All charts

pie/*

Pie

Pie & donut — share-of-whole, small number of slices.

2 variants
@vireya/ui/charts/pie/simple

Solid pie with named slices via Cell + Legend.

client
@vireya/ui/charts/pie/donut

Donut (innerRadius + paddingAngle) opting into outside labels with custom leader lines via the `label` render prop. Labels are pure prop opt-in — `simple` shows the same pie without them.

client

Understanding Pie charts

Pie and donut charts divide a circle into slices to show parts of a single whole. They work because the slices visibly sum to 100% — but humans judge angles and areas poorly, so they only succeed with a small number of clearly different categories.

The donut variant frees the centre for a total or label, and Vireya colours each slice from your token palette with accessible tooltips.

When to use

  • Showing share-of-whole when there are only a few slices (ideally 2–5).
  • A single point-in-time composition where the total is the headline.
  • A donut when you want to surface the total or a KPI in the centre.

When to avoid

  • More than five or six slices — a sorted bar chart compares them far better.
  • Comparing compositions across time or categories (use stacked bars).
  • Slices of similar size, where small angular differences are impossible to judge.

Best practices

  • Order slices from largest to smallest, starting at twelve o'clock.
  • Label slices with their percentage directly rather than forcing a legend lookup.
  • Group tiny slices into an 'Other' bucket to avoid unreadable slivers.
  • Prefer a donut when you have a meaningful total to show in the hole.

Accessibility

  • Always show percentage labels so the chart isn't read by colour or angle alone.
  • Keep adjacent slice colours distinct for colour-vision deficiencies.
  • Provide the underlying numbers in an accessible tooltip or table.

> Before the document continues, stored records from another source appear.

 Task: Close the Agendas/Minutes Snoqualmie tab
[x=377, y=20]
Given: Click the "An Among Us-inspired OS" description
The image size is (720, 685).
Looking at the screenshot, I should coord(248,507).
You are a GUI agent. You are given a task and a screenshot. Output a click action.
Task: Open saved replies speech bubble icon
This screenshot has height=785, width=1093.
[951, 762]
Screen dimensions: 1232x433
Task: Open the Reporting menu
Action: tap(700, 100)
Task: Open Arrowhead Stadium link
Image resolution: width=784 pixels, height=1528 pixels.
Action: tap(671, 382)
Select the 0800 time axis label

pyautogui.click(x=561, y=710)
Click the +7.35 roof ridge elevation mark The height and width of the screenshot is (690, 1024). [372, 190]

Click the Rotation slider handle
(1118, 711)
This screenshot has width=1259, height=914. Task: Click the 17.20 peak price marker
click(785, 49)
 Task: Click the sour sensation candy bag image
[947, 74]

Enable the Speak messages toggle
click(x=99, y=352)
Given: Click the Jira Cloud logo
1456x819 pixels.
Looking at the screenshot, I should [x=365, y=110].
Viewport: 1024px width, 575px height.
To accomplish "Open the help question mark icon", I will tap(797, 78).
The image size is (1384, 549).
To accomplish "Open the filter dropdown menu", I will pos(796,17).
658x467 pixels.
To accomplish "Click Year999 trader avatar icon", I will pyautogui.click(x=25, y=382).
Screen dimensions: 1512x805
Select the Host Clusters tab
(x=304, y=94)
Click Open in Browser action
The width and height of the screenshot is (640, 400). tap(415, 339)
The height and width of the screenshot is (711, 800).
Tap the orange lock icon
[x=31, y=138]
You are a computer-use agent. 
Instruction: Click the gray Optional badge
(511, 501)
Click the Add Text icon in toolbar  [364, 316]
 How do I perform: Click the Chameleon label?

Frequently asked questions

Is a pie chart ever the right choice?
Yes — for a single whole split into two to five clearly different parts, where the share-of-total is the message. For anything more nuanced or comparative, a bar chart is more accurate.
Pie or donut — does it matter?
Functionally they're the same; the donut's hole lets you display the total or a label, which often makes it the better pick. Avoid both once you exceed a handful of slices.
Why do data professionals warn against pie charts?
Because people estimate angles and areas inaccurately, so close values are hard to rank. Pies are fine for rough share-of-whole with few slices, but a bar chart wins whenever precise comparison matters.